Homo Sapiens victime du changement climatique

« C’est difficile de dire pourquoi ces humains modernes se sont dispersés, probablement le long de la côte nord méditerranéenne et vers la vallée du Rhône. Une explication commune est le changement climatique, les climats en Europe et en Asie étaient instables, il y avait de constantes variations de température entre presque aussi chaud que de nos jours et très froid, et certains de ces changements ont été très rapides. Donc cela pourrait avoir déstabilisé les populations, cela pourrait les avoir conduits à bouger, et cela pourrait avoir donné une opportunité aux humains modernes de s’installer brièvement sur le territoire de Néanderthal dans le sud de la France », explique Chris Stinger.

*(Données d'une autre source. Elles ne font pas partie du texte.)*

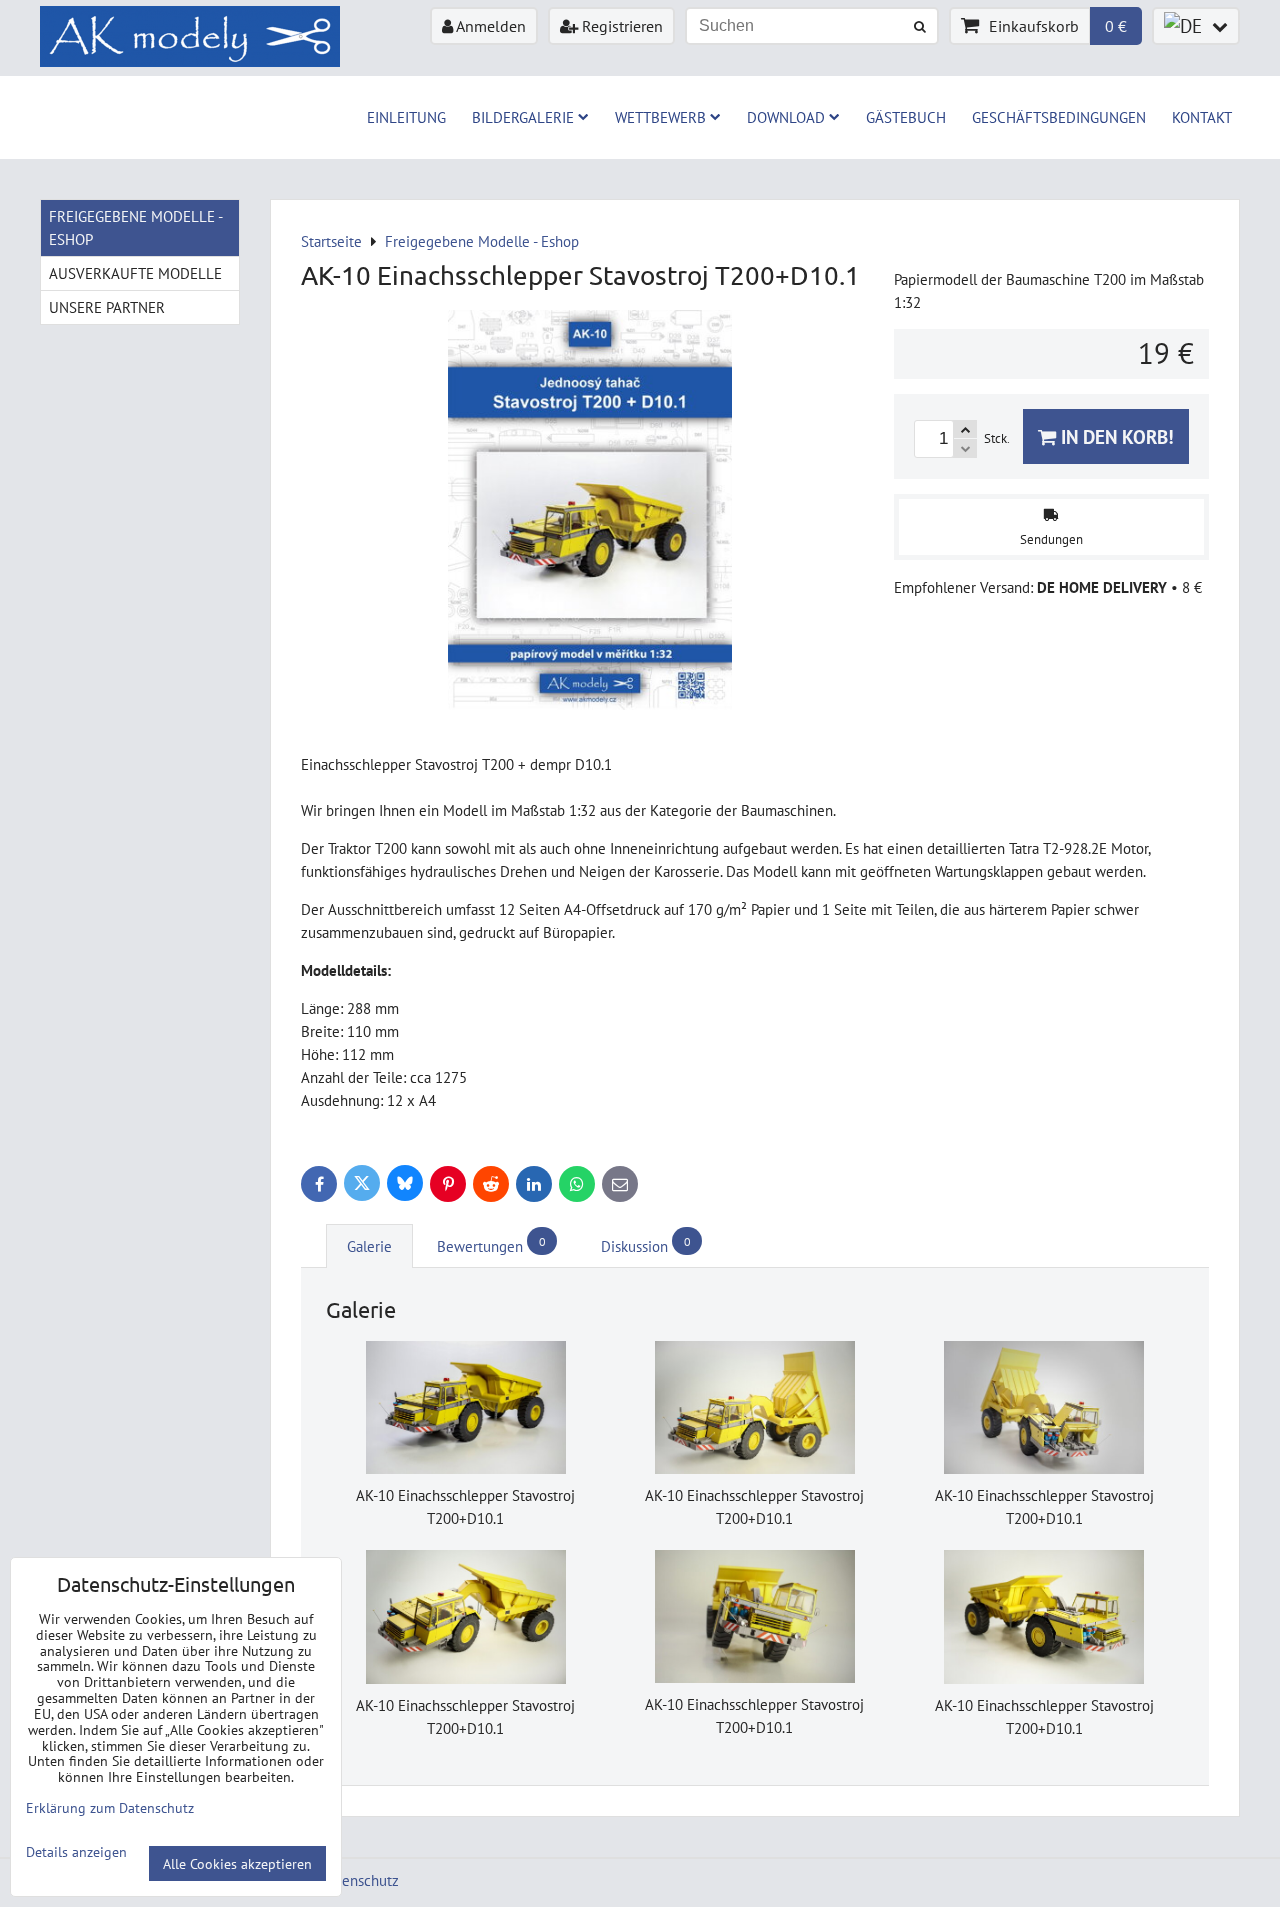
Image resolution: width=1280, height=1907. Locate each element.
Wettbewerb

La compréhension de leur chevauchement est indispensable pour expliquer « pourquoi nous sommes devenus la seule espèce humaine restante », ajoute-t-il, dans un communiqué. Ce chevauchement, évident à Mandrin, place désormais le Rhône comme un « grand couloir de migration « permettant à Homo sapiens « de rejoindre l’espace méditerranéen et l’espace continental européen », selon Ludovic Slimak. Le chercheur promet d’autres découvertes dans la grotte Mandrin.